# Surprise, Surprise



## catchmeaway (Jan 23, 2011)

:leap: Came home last night after 12 hour work day and DH told me he wanted to show me something in the barn. The look on his face was not good so I asked bad or good. He said it depended on how you look at it. I started guessing that we had new kids. He was disappointed I had guessed. The thing is, we did not have any goats expecting till July.

We bought a pair of Pygmies in February, the doe had had kids in October and the person I bought from stated not to let her get pregnant till fall since she had had so many breedings already. I had wondered why she did not come into heat when everyone else did. She was wide bellied but I figured it to be hay belly. As far as I knew she had not been bred.

Surprise, Surprise! She had 2 does that day. DH took several second looks that day when he did barn chores and could not believe his eyes!

I feel sorry for Missy having kids again so soon but she is a great mother. I contacted previous owner and she was shocked. She said it was her Nigerian buck that usually got out. The kids are colored like him.
alyce :laugh: :clap: 


will post pics when I get some.


----------



## toth boer goats (Jul 20, 2008)

A big congrats....and what a great surprise.... :thumb: :hi5:


----------



## Perfect7 (Apr 19, 2010)

Oh wow! That IS a nice surprise! :stars:


----------



## jglfainters (Jan 10, 2011)

Congrats. I'm excited to see pictures of the little ones


----------



## Calico Patch Farm (Mar 8, 2011)

Congrats! Can't wait for pics!


----------



## catchmeaway (Jan 23, 2011)

- **Available data**
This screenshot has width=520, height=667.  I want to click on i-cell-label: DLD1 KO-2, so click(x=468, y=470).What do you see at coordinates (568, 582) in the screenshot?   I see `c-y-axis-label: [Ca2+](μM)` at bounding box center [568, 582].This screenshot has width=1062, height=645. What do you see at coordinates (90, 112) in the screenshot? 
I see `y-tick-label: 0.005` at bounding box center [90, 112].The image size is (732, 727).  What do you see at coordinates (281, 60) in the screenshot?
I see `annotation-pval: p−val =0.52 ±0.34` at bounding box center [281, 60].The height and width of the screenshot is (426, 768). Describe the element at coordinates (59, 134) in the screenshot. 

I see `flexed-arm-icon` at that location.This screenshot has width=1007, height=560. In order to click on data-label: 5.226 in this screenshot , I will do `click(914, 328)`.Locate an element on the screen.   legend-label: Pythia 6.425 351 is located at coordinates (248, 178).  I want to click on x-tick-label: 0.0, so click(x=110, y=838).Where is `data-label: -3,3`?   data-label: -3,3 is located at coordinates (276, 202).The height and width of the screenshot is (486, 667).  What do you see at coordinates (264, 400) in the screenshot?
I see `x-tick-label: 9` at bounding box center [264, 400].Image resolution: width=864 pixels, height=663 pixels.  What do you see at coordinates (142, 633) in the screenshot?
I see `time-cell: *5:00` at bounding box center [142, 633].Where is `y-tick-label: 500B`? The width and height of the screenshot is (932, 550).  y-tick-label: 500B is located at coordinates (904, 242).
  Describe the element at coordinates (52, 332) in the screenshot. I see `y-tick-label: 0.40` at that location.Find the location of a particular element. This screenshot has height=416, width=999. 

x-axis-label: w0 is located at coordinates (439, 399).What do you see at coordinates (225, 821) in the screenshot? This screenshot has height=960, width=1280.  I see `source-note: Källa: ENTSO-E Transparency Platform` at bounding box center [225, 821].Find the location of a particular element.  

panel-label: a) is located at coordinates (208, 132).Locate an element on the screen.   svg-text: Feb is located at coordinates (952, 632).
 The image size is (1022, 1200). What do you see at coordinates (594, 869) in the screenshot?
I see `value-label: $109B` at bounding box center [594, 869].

- **Using the information**
- A) In the forum thread about the surprise goat kids, which animal did the previous owner say was probably the father?
- B) Continue the forum thread about the surprise goat kids, starting with the text of the final catchmeaway post, which so far has only its header.
The listing is separate material, apart from the forum thread about the surprise goat kids.

- **Responses**
- A) Her Nigerian buck, which usually got out.

- B)
Here are the pics of Missy's little ones. Two does, Pearl and Dahlia.


----------



## firelight27 (Apr 25, 2009)

Don't see any photos...


----------



## catchmeaway (Jan 23, 2011)

http://www.flickr.com/photos/goshengoldgoats/

Sorry the pic did not upload. Here is the address on Flickr. Hope it works.
I named the Pearl (the light one) and Dahlia (the darker one).alyce :drool:


----------



## liz (Oct 5, 2007)

Adorable!!! Missy looks to have some ND in her as well, awesome that she did it all on her own with no trouble!
Seeing as how she was bred back soon after delivery, I'd just watch her to be sure she stays in good condition....you may see her start to look thin in 2-3 weeks, at that time you can adjust her grain amounts and have a fecal run to check for parasites.


----------



## milk and honey (Oct 31, 2010)

Wow! that is a nice surprise! and 2 does, to boot... they are both adorable ... Congratulations, That's the "no worrying" way to birth..


----------



## jduwall (Aug 7, 2009)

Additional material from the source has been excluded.